JuliaData / CSV.jl

Utility library for working with CSV and other delimited files in the Julia programming language
https://csv.juliadata.org/
Other
473 stars 141 forks source link

Issue when reading file by chunks #959

Open rvignolo-julius opened 2 years ago

rvignolo-julius commented 2 years ago

Hi,

I have approximately 6.5M rows in a database.
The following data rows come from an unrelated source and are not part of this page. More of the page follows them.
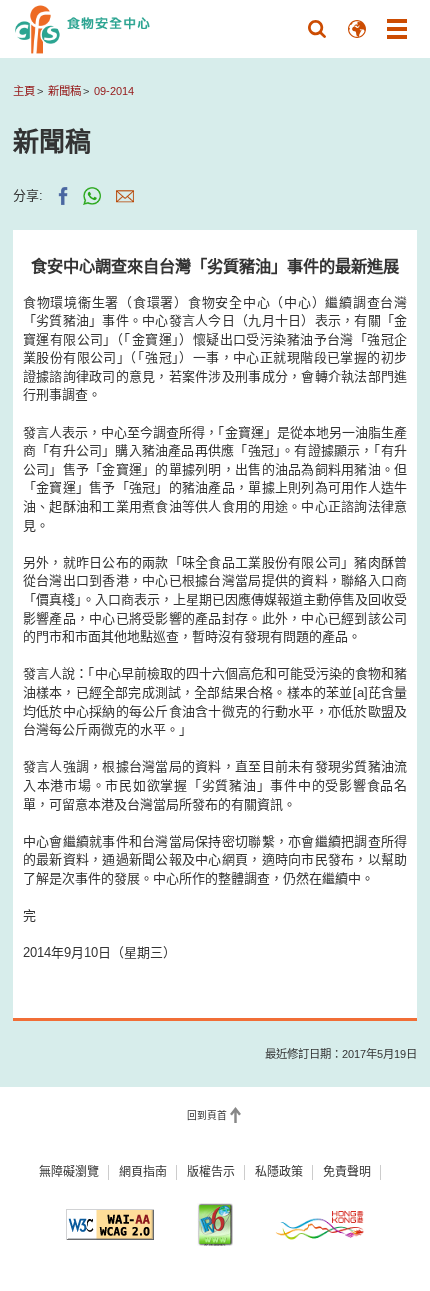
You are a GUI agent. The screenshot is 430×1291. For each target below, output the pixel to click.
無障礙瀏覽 (69, 1172)
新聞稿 (64, 91)
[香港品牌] (320, 1224)
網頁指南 (143, 1172)
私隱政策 (279, 1172)
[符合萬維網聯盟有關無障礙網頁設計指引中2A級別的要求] (110, 1224)
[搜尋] (317, 29)
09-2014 (114, 91)
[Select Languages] (357, 29)
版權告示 (211, 1172)
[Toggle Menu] (397, 29)
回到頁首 (207, 1115)
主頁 (24, 91)
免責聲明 (347, 1172)
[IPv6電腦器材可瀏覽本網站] (215, 1224)
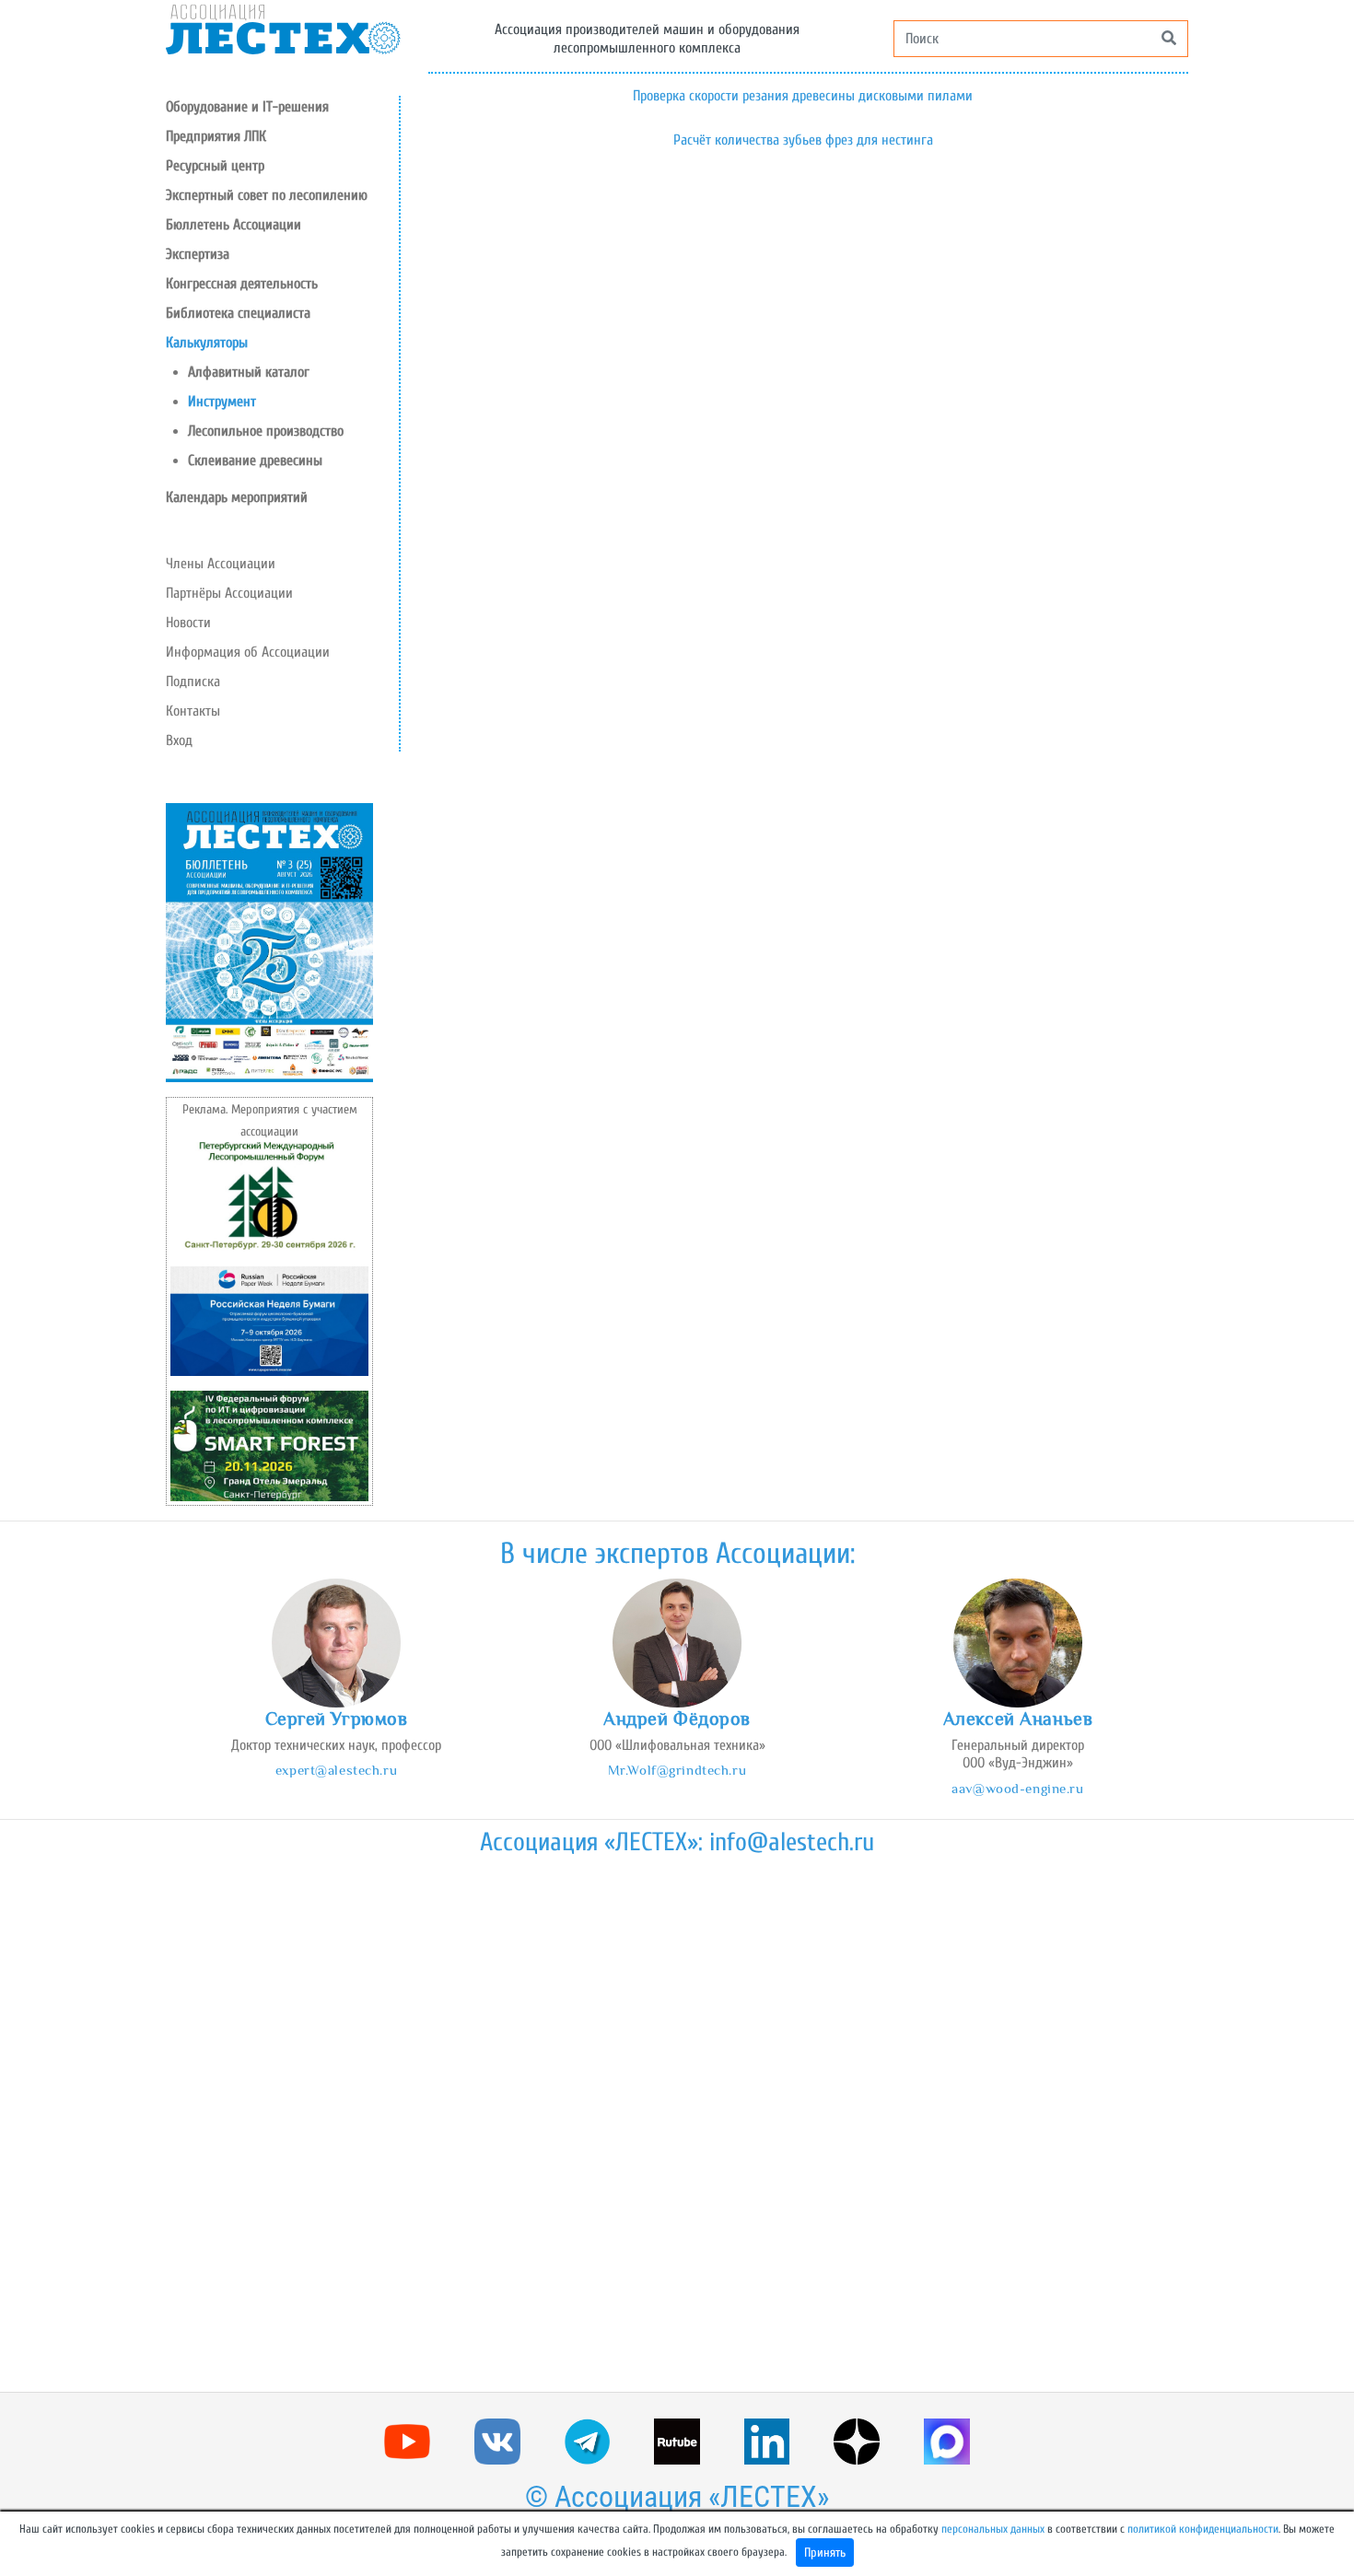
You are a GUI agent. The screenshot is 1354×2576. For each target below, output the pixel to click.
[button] (282, 166)
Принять (825, 2552)
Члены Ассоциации (220, 563)
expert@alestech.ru (336, 1770)
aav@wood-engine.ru (1017, 1788)
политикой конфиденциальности (1202, 2529)
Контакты (193, 711)
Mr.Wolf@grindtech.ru (677, 1770)
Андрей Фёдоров (677, 1718)
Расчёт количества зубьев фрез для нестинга (803, 140)
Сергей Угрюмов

When loading by chunks, I noticed the following:

using CSV
using DataFrames
using BenchmarkTools
@btime CSV.read("data.csv", DataFrames.DataFrame; skipto=        2, limit=1_000_00, header=true, ntasks=1); # 77.412 ms (1661 allocations: 27.48 MiB)
@btime CSV.read("data.csv", DataFrames.DataFrame; skipto=1_000_002, limit=1_000_00, header=true, ntasks=1); # 13.741 s (165783320 allocations: 2.56 GiB)
@btime CSV.read("data.csv", DataFrames.DataFrame; skipto=2_000_002, limit=1_000_00, header=true, ntasks=1); # 27.617 s (333119407 allocations: 5.11 GiB)
@btime CSV.read("data.csv", DataFrames.DataFrame; skipto=3_000_002, limit=1_000_00, header=true, ntasks=1); # 41.784 s (500520198 allocations: 7.66 GiB)
@btime CSV.read("data.csv", DataFrames.DataFrame; skipto=4_000_002, limit=1_000_00, header=true, ntasks=1); # 56.294 s (667717786 allocations: 10.22 GiB)
@btime CSV.read("data.csv", DataFrames.DataFrame; skipto=5_000_002, limit=1_000_00, header=true, ntasks=1); # 69.886 s (835307531 allocations: 12.77 GiB)
@btime CSV.read("data.csv", DataFrames.DataFrame; skipto=6_000_002, limit=1_000_00, header=true, ntasks=1); # 83.741 s (1002749189 allocations: 15.33 GiB)

The time grows unexpectedly too much. Is there any other approach I could take? Are there unwanted allocations?

Thank you for the amazing work!

rvignolo-julius commented 2 years ago

Hi, any ideas regarding what could be happening? Thanks!